Research by the Direct Marketing Association has revealed that 31% of mobile app users had never turned on push notifications, making a third of the mobile audience almost impossible to engage regularly.
This does mean that some 69%, the majority of users, do have them turned on. Losing a third of your audience in this or any other circumstance is nothing to be complacent about.
People are opposed to them. In many cases the reason for not having the notifications activated is due to being completely opposed to the idea of them (30%). These people may prove difficult to engage with regularly via mobile, no matter the approach taken.
Get to understand your customers to see if this could change but this section of your audience may be reluctant to receive messages from brands in this way permanently.

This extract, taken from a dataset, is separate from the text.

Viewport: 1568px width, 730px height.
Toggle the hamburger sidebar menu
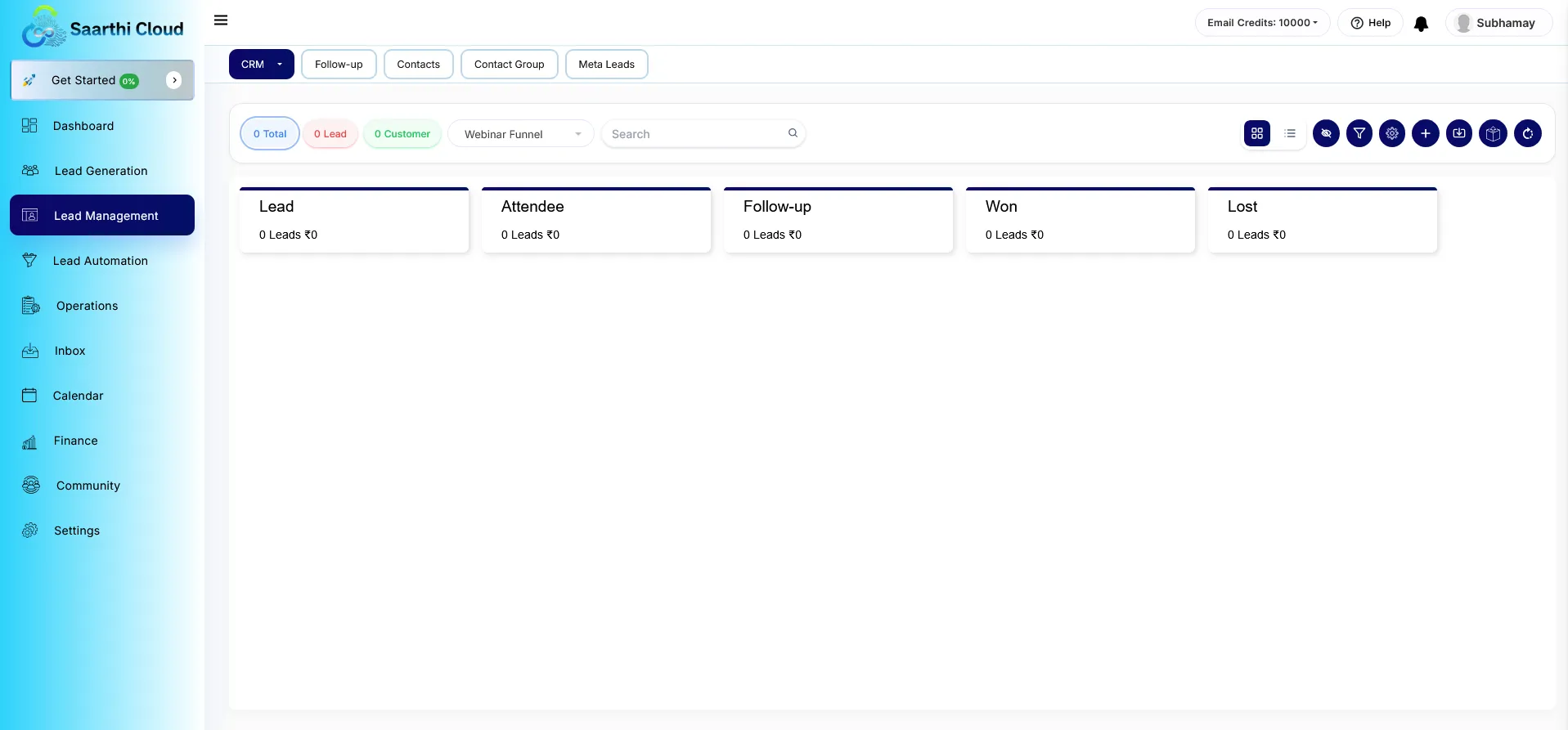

People don’t know what push notifications are. A significant group of those who do not have push notifications turned on simply don’t know what they are or have had any lack of information about what they are (21%). This may mean that the likes of Apple and Android have some work to do to explain the benefits of push notifications at an operating system level but app owners can also help this.
Find an on-brand way of communicating the values and benefits to your users. Think about unique rewards you can offer people who visit the app more regularly, something that can be triggered via the push notifications. Think about the language used and lead with the benefits, for example, getting exclusive offers or being the first to know about things. Using plain English rather than technical words would help. Without knowing what a push notification is, people are unlikely to select yes. Other reasons cited included finding it too complicated, another hindrance that can be avoided by using the right language and incentive.
As well as trying to re-capture the attention of the 30% that had never turned on push notifications, there’s also a danger of losing people who had initially agreed to receive contact from you.
According to the search, 78% of those polled said ‘”hey would immediately delete the app or disable the notification’ if they were unhappy with the material they received.”
According to the report, “There’s a fine balance between keeping consumers up to date/engaged and turning them off, along with the push notification.”
With a little creative and strategic thinking, this doesn’t have to happen. The phones will also let you use some of the features native to the phone that turns the push notification into something useful or entertaining to your customer. For example, geo-fenced notifications, such as The Green Bay Packers app, can help notify you when you are near things with offers or services that you like.
In fact, the research revealed some positive points that people like or would like about push notifications. For example, some people said they’d like greater control in personalising the push notifications.
The three preferred types of push notifications are; sales promotions (34%), new products and launches (26%) and location-based offers (26%).